— DESCRIPTION OF THE TASK —
Repeat, exactly as written, the lines of the records below from the first through the line with "The width and height of the screenshot is (1022, 630).", but none past it.

— AVAILABLE DATA —
[Start of Attachment]
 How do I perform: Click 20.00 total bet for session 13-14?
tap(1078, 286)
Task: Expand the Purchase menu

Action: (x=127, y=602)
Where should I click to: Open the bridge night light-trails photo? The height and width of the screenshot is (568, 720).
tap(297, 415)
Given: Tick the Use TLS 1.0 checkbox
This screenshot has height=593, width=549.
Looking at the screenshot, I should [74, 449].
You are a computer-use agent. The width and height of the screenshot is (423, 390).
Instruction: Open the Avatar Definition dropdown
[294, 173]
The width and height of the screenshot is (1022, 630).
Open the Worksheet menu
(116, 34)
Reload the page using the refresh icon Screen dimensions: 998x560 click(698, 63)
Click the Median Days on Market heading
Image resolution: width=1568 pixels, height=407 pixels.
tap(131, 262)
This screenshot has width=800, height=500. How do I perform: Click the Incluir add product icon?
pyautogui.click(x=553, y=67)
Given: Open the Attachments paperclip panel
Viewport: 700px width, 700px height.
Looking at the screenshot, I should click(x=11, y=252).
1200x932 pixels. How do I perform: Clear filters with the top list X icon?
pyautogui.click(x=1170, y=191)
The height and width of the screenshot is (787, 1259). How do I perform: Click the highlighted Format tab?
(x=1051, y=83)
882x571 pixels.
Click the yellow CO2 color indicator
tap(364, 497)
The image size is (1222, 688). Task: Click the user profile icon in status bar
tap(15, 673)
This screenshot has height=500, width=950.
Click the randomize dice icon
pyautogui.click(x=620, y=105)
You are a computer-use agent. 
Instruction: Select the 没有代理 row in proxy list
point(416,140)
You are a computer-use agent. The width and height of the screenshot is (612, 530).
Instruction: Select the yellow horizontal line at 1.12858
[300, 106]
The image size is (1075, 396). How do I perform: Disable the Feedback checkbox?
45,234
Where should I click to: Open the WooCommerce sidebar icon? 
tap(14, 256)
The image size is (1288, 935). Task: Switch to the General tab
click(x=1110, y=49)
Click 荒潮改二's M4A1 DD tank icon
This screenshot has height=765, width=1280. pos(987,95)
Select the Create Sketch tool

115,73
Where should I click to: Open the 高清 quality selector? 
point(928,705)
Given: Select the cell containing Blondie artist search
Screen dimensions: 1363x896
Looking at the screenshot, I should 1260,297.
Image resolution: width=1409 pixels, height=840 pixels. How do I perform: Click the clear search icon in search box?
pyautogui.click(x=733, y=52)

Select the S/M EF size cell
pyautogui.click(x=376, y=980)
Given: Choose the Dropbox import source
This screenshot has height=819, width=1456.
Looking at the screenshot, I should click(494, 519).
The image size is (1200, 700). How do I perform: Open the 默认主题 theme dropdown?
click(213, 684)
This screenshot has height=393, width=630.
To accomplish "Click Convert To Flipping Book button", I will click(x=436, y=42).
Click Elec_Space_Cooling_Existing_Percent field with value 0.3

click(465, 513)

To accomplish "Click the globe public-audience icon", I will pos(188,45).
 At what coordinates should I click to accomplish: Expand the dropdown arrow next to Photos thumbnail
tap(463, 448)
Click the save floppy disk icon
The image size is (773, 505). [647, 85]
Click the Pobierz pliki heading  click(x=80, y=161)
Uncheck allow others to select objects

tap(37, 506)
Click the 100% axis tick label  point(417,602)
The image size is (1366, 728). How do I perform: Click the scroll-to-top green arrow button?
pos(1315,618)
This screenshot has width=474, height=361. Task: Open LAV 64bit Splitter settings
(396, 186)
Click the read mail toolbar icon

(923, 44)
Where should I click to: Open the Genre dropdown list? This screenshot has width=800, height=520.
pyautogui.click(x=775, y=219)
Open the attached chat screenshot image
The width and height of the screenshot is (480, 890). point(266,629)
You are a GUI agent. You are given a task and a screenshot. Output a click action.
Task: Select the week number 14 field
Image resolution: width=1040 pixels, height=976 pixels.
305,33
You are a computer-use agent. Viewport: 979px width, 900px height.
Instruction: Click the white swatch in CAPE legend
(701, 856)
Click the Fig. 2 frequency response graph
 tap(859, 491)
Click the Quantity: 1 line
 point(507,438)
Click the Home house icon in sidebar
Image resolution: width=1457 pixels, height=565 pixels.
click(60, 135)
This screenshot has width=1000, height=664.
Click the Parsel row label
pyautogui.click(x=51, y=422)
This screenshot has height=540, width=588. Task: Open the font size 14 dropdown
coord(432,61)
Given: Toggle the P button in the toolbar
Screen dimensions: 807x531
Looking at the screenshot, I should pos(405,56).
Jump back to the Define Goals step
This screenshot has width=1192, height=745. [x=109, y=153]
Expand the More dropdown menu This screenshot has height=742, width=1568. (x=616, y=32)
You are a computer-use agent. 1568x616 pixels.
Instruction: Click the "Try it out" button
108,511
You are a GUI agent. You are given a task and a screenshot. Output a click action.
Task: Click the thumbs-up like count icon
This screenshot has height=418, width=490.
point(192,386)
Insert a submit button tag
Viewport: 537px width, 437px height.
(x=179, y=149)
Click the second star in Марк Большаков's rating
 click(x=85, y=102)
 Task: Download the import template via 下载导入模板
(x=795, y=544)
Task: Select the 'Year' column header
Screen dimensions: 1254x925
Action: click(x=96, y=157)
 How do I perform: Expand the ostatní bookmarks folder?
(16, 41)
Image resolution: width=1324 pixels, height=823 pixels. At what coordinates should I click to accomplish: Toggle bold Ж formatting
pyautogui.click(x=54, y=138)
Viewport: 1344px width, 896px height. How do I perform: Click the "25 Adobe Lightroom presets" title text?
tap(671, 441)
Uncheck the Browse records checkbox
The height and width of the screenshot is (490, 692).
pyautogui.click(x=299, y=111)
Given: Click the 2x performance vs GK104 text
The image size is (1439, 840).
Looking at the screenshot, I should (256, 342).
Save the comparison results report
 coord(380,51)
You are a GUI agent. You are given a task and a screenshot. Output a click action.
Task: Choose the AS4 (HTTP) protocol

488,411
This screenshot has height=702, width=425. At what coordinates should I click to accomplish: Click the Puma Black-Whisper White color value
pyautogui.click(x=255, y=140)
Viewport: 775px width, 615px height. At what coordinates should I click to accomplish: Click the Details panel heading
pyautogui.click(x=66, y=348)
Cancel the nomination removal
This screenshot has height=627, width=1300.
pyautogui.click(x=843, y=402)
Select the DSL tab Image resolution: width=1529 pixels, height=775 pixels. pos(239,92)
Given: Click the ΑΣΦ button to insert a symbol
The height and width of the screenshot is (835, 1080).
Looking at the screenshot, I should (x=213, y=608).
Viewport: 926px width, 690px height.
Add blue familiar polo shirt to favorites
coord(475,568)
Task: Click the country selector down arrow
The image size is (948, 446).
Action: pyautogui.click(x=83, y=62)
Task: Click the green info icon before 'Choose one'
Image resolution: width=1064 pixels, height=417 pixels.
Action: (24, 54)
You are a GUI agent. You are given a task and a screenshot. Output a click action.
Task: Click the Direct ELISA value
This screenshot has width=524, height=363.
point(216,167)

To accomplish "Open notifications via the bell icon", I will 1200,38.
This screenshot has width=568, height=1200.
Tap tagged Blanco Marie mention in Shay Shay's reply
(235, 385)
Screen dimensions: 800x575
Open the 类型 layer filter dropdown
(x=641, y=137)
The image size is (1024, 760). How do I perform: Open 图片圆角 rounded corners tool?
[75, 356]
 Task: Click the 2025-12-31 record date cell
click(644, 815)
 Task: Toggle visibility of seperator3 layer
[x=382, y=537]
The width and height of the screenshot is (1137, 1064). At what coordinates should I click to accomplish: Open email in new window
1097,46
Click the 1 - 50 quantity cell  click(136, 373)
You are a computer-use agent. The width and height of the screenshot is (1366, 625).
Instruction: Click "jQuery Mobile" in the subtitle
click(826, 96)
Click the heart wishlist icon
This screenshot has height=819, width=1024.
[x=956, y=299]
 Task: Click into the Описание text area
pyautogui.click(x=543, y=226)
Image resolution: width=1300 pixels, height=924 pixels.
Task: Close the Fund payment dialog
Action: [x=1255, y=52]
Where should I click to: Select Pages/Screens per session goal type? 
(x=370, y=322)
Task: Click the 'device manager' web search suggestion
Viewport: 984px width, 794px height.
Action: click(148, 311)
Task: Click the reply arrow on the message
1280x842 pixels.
[End of Attachment]
— RESPONSE BOX —
 How do I perform: Click 20.00 total bet for session 13-14?
tap(1078, 286)
Task: Expand the Purchase menu

Action: (x=127, y=602)
Where should I click to: Open the bridge night light-trails photo? The height and width of the screenshot is (568, 720).
tap(297, 415)
Given: Tick the Use TLS 1.0 checkbox
This screenshot has height=593, width=549.
Looking at the screenshot, I should [74, 449].
You are a computer-use agent. The width and height of the screenshot is (423, 390).
Instruction: Open the Avatar Definition dropdown
[294, 173]
The width and height of the screenshot is (1022, 630).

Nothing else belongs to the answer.